From the beginning great difficulty has been encountered in finding means for counting protozoa; and most of the early results have been obtained by the use of one of the following methods: (1) direct counts in a known volume of soil suspension by means of a microscope; (2) dilution method as used for counting bacteria, and suggested by Rahn, who made dilutions of the soil and determined, by examination at periodic intervals, the one above which protozoa did not grow; (3) Agar plating as used by Killer; (4) counting per standard loop of suspension as devised by Müller. Of these the two last have been little used, and for various reasons are now discarded by most workers. Direct methods have been used extensively in the United States by Koch[13] and others,[16] who claim to have got satisfactory results; they are, however, highly inaccurate and should be discontinued. The present writer[3] has shown that there exists a surface energy relationship between the soil particles and the protozoa, so that the two are always in intimate contact; thus rendering it impossible to count under the microscope the number of organisms in a given weight of soil suspension ([Fig. 9]). Further, in a clay soil, such as is found at Rothamsted, the clay particles alone make it very difficult to use such methods.

The demonstration of this surface energy relationship affords an effective rejoinder to the criticism made against Russell and Hutchinson’s hypothesis, viz., that soil protozoa must be very few in numbers, since it was impossible to see them on examining soil under the microscope.

Fig. 9.—Showing the number of amœbæ and flagellates withdrawn from suspensions of varying strengths by different types of solid matter. A = clay: B = partially sterilized soil: C = ignited soil: D = fine sand: E = waste sand. Since complete withdrawal occurs when the numbers of organisms added are less than the capacity of the solid matter, the first part of each of the above curves is coincident with the ordinate. The numbers of organisms are given in thousands. (From Journ. Agric. Soc., vol. ix.)

X-axis: Number of Organisms per c.c. left in Solution.

Y-axis: Number of Organisms per c.c. taken up by Solid Matter.

The second or dilution method is the one, therefore, that has been most extensively developed.
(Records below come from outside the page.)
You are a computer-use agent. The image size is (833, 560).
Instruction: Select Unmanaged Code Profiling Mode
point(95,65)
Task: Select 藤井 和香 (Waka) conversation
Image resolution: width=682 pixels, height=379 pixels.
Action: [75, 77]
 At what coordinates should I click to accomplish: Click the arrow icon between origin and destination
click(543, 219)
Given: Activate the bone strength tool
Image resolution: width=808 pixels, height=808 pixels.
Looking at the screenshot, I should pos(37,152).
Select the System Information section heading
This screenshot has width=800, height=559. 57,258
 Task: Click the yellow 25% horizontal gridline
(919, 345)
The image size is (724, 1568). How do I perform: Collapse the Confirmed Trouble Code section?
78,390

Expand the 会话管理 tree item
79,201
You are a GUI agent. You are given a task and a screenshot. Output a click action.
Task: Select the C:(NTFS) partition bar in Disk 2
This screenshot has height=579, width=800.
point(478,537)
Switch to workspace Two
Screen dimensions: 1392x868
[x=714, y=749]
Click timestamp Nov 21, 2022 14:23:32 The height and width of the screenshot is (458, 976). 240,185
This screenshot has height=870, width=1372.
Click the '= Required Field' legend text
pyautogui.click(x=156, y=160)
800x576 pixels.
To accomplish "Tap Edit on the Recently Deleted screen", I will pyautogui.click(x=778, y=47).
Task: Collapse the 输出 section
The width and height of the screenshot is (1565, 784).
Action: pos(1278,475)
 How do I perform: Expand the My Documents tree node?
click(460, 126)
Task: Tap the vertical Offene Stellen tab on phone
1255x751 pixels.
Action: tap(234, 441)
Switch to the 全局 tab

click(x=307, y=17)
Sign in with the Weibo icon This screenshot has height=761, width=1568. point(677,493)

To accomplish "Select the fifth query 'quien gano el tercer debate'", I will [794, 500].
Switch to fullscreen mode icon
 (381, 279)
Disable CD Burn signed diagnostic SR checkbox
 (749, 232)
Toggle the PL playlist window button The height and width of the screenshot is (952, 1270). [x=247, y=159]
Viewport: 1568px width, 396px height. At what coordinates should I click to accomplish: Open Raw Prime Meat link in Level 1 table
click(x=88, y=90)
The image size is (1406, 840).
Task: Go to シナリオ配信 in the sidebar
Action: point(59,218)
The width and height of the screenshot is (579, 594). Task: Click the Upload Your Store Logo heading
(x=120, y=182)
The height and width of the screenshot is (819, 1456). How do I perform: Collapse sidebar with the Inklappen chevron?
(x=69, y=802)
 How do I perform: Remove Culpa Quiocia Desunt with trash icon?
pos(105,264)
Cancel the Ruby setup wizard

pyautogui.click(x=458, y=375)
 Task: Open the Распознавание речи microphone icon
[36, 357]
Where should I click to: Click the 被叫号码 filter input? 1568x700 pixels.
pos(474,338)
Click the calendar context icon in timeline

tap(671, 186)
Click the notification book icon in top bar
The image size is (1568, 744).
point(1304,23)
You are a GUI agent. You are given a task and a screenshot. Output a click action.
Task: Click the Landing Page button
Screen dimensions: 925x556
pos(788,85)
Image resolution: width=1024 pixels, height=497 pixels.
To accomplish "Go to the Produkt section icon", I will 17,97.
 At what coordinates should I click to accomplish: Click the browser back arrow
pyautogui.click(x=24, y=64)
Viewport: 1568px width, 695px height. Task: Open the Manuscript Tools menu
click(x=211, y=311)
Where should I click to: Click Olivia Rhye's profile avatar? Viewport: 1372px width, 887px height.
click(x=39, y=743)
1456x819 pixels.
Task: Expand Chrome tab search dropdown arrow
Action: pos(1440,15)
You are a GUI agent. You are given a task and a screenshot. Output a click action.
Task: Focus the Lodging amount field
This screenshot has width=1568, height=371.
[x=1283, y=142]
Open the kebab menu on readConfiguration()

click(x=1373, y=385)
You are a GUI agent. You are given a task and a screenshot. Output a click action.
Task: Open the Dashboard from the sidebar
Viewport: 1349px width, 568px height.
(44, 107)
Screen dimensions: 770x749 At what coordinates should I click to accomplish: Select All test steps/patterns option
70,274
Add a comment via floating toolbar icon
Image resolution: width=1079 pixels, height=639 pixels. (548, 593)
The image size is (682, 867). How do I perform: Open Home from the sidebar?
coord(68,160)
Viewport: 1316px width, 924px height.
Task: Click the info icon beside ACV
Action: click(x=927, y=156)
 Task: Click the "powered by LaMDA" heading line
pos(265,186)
Cunningham obtained concordant results in this way, and his method, modified by L. M. Crump, was as follows: 10 grams of soil were added to 125 c.c. of sterile tap-water and shaken for three minutes. This gives a 1 in 12·5 dilution. From it further dilutions were made until a sufficiently high one was obtained. Petri dishes, containing nutrient agar, were inoculated with 1 c.c. of each of the dilutions and incubated. At intervals covering 28 days the plates were examined and the presence or absence of protozoa on each recorded. In this way the approximate number of organisms per gram of soil could be found.

By methods essentially similar to this numerous counts have been made of the bacteria and protozoa in field soil and in partially sterilized soils. They were, however, inconclusive; thus, on the one hand, Goodey and several American observers, found no correlation between the numbers of protozoa and bacteria, while Miss Crump and Cunningham obtained evidence pointing to the reverse conclusion.

Such divergence of opinion was probably mainly due to two causes: firstly, that the time elapsing between the successive counts was too long, for it has been shown recently that the number of bacteria and protozoa fluctuate very rapidly; and secondly, the method was not completely satisfactory since only the total numbers of protozoa were considered, no means having been found of differentiating between the cystic and active forms. This was a particularly serious source of error for it is possible for soil to contain large numbers of bacteria and protozoa, of which a high percentage of the latter are in the form of cysts. A count made on such a soil would give results apparently opposed to the theory that protozoa act as depressors of bacteria.